Une telle puissance suggestive, finalement aussi prenante que déconcertante, gagne aussi, sans doute, à être inscrite dans la tradition ouverte et multiple d’un art brut européen dont l’empreinte  norvégienne pourrait ici tenir à la place prépondérante accordée au bois comme élément, et à une exploration particulièrement prégnante, très fine, de l’opposition entre intérieur et extérieur, confinement et ouverture. Des allusions possibles à la mort et à la sexualité se révèlent fort discrètes au regard de motifs structurants de la littérature pour la jeunesse, de la plus convenue à la plus expérimentale : dedans/dehors, intime/public, humain/animal, costumé/non costumé. Que les protagonistes mis en scène – silhouettes plus ou moins engagées dans l’action ou dans l’inaction – ne semblent nullement enfantins ou adolescents n’ôte rien à leur aptitude à vectoriser la rêverie de lecteurs non adultes, au contraire.

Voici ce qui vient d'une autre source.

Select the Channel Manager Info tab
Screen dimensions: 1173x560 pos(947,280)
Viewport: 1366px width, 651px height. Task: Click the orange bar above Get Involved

Rencontrer des œuvres imperméables à des codes narratifs aussi omniprésents que peu universels n’est pas monnaie courante. Que penser donc des possibilités de réception d’un tel ouvrage, pourvoyeur, si ce n’est d’une histoire, d’un monde, et d’une temporalité (primé en Fiction jeunesse à Bologne l’année de sa parution, présenté en ligne comme accessible à partir de 14 ans) ? Rien de certain, ce qui est beaucoup.